Source // Giant Bomb


On paper, it sounds doable. Trying to follow along to a YouTube clip of it in action quickly reveals two things: I sure as shit wouldn't get anywhere close to competency with this thing, my brain melting the very second more than one input was asked of me at once, and you just don't look or sound cool while doing it.

To be a DJ is to sort of exist in your own musical bubble, feeling the tunes and feeding off the crowd in front of you desperately waiting for the drop, or some warbly effect you make with your knobs - I really don't know what a DJ does, but I know it's not sitting down and slapping the hell out of a plastic turntable. The clacks are here in full force.


Source // Giant Bomb


Also here in force are Daft Punk and close to 100 tracks to try and match to your inputs. It's a bit weird playing a game about remixing music but you don't actually remix anything, isn't it? Anyway, follow the notes, catch a glimpse of the animation in the background, wonder why your DJ avatar is hyping the crowd up but you are slapping a slider left and right, and just crack on with the game for reasons known only to you.


Source // Giant Bomb


Final Word


And that's the key point. Reasons known only to you because I've not played nor are likely to play DJ Hero. I don't understand why you'd want to. You can listen to the remixes without faffing about with the peripheral, and you'd get more enjoyment out of it, surely? Or do you actually want to feel like a DJ in the comfort of your own home, where errant scratches won't ruin a set, and nobody can hear your mistakes over the clacking?

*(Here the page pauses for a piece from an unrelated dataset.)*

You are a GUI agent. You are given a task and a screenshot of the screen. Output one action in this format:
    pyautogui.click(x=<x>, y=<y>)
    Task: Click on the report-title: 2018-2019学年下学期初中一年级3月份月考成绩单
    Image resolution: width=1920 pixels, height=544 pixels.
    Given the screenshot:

From what I've read, DJ Hero was a failure not because of the technology or the tracklisting, but because people just didn't buy into the dream of becoming a DJ in the same way that they bought into becoming a guitar legend.

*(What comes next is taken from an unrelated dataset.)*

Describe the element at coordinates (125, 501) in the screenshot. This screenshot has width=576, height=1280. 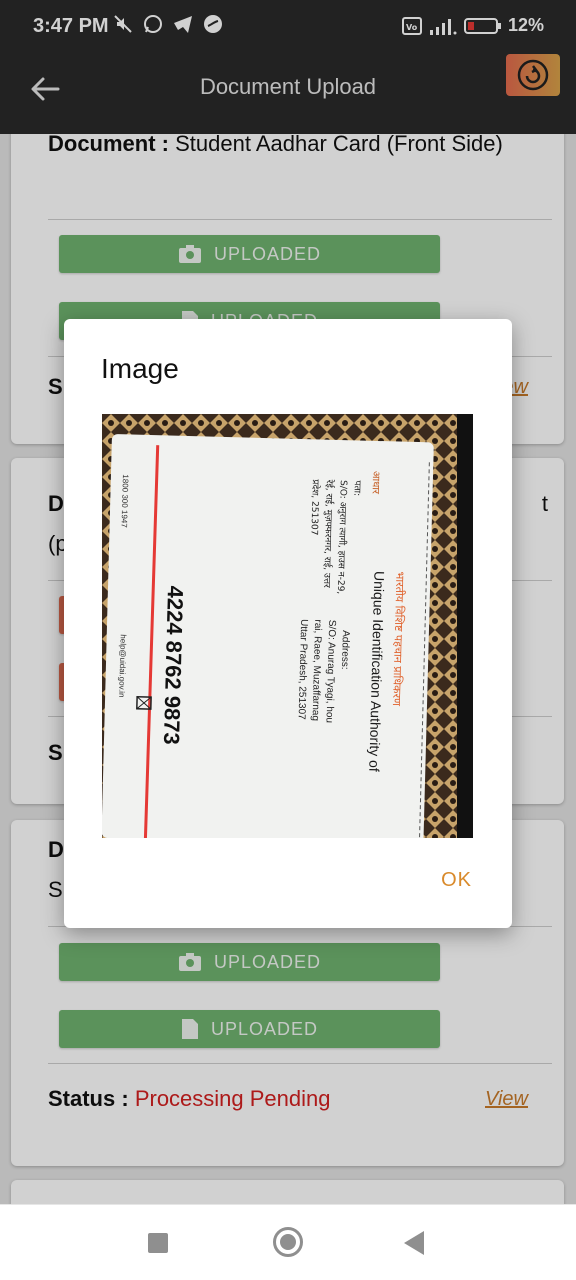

It is supposedly a very good rhythm game. If you like rhythm games, I guess you should check it out. I don't know. I don't need to know.

Fade out. Rewind! Brrbrbbrbbrbrbbrrwikiwiki.


Fun Facts


There was an option for local multiplayer using two turntables, or one turntable and a guitar. Surely you've got a Guitar Hero guitar lying around, right?

DJ Hero, developed by FreeStyleGames, first released in 2009.